◆ Exercise directions ◆
Go through the records and count the lines where the string "height" occurs. Reply with the number only.

◆ Data ◆
____

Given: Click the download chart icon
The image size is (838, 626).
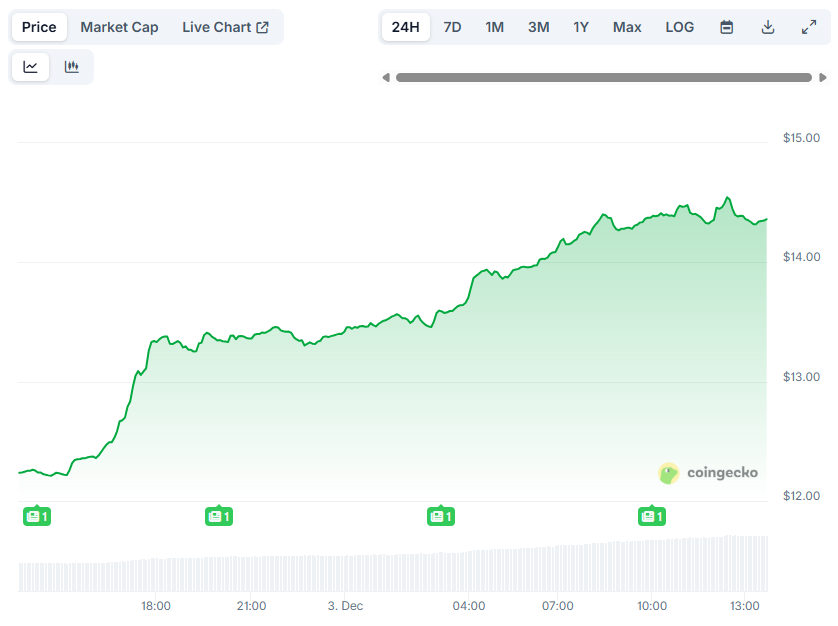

____

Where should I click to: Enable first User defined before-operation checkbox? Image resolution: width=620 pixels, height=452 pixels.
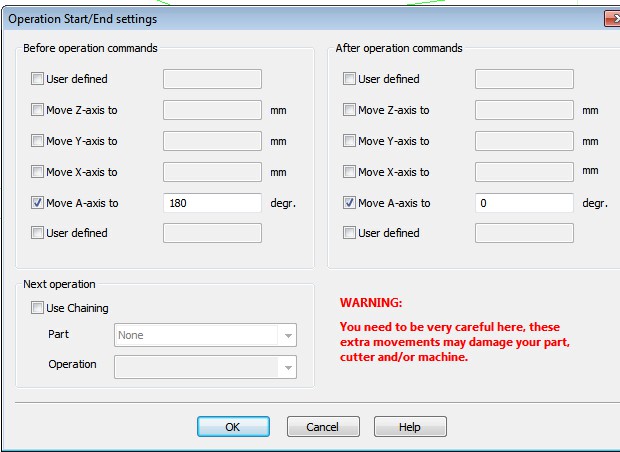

____

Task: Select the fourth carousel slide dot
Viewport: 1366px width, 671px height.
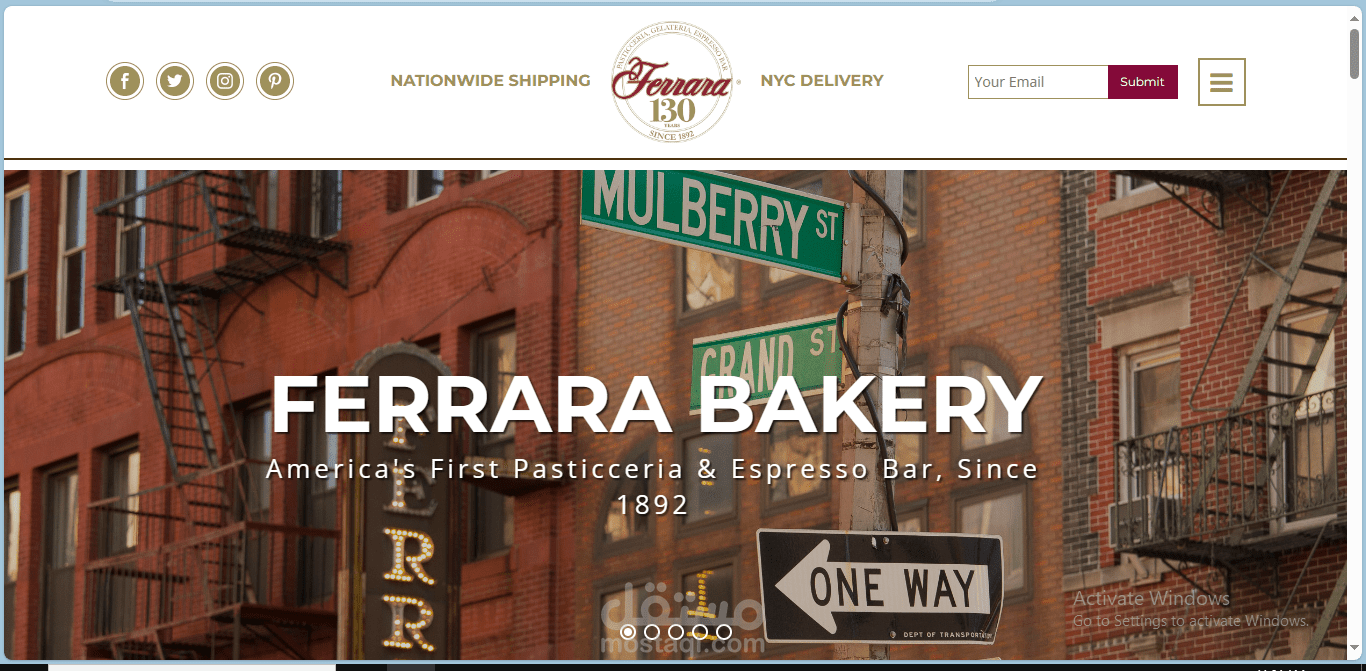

____

◆ Solution for this task ◆
2